• Testo proposto
Dal 4 al 6 Aprile si terrà a Napoli “Sound System Outernational 5 – Sounds in the City”, evento di tre giorni dedicato alla cultura sound system planetaria, organizzato dal gruppo di ricerca Sound System Outernational in collaborazione con la TRU, il Centro di Studi Postcoloniali e di Genere e Goldsmiths, University of London. La tre giorni comprenderà conferenze, laboratori, proiezioni ed eventi musicali con ospiti nazionali e internazionali in vari luoghi della nella città di Napoli. Al centro dell’evento, la conferenza “Sounds in the City. Street Technology and Public Space”, che si terrà a Palazzo Du Mesnil venerdì 5 Aprile dalle 9,30 alle 18,30. Louis Chude-Sokei (Boston University) e Sonjah Stanley-Niaah (University of the West Indies, Mona), invitati per l’occasione, terranno le due conferenze plenarie.

• Dati forniti
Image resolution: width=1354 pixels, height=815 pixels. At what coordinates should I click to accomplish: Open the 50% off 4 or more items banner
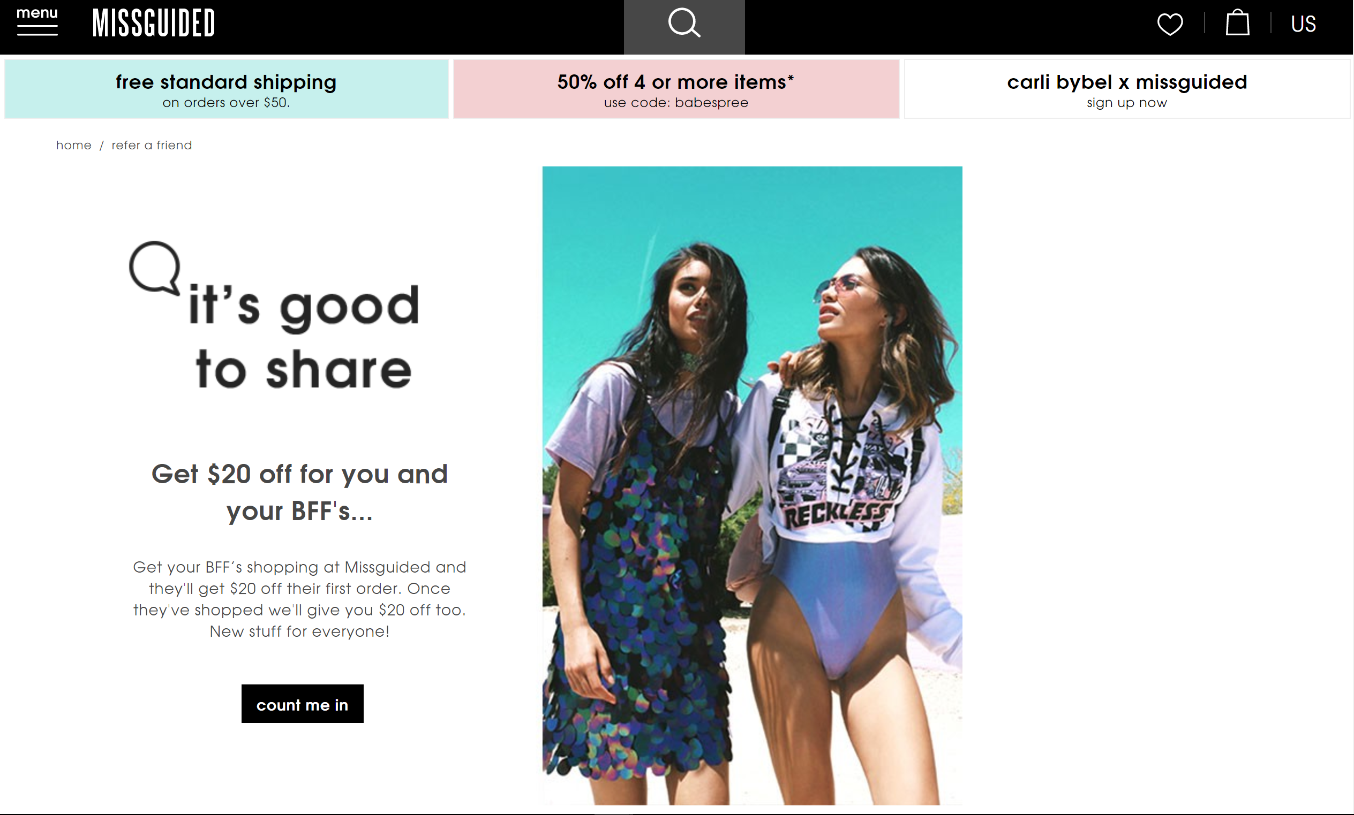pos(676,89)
---
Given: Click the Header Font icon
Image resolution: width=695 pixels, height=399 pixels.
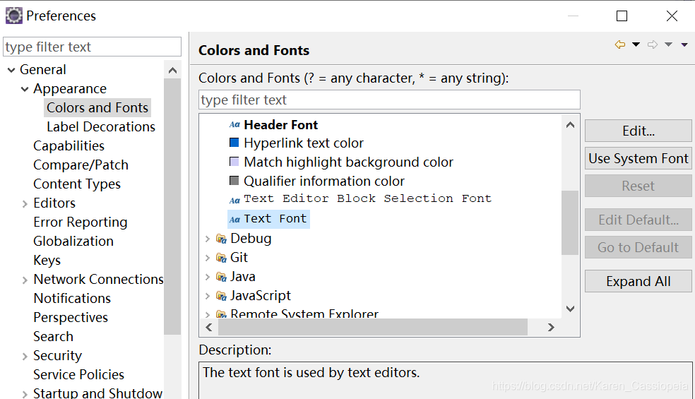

• Compiti da svolgere
(a) Secondo il testo sull'evento di Napoli, quali tipi di attività comprende la tre giorni? Elencali tutti.
(b) In base al testo sull'evento di Napoli, spiega in breve perché Louis Chude-Sokei e Sonjah Stanley-Niaah partecipano alla tre giorni.
Le voci riportate sono materiale a sé, separato dal testo.

• Soluzioni dei compiti
(a) Conferenze, laboratori, proiezioni ed eventi musicali.

(b) Sono stati invitati apposta per l'occasione. Il loro compito è tenere le due conferenze plenarie.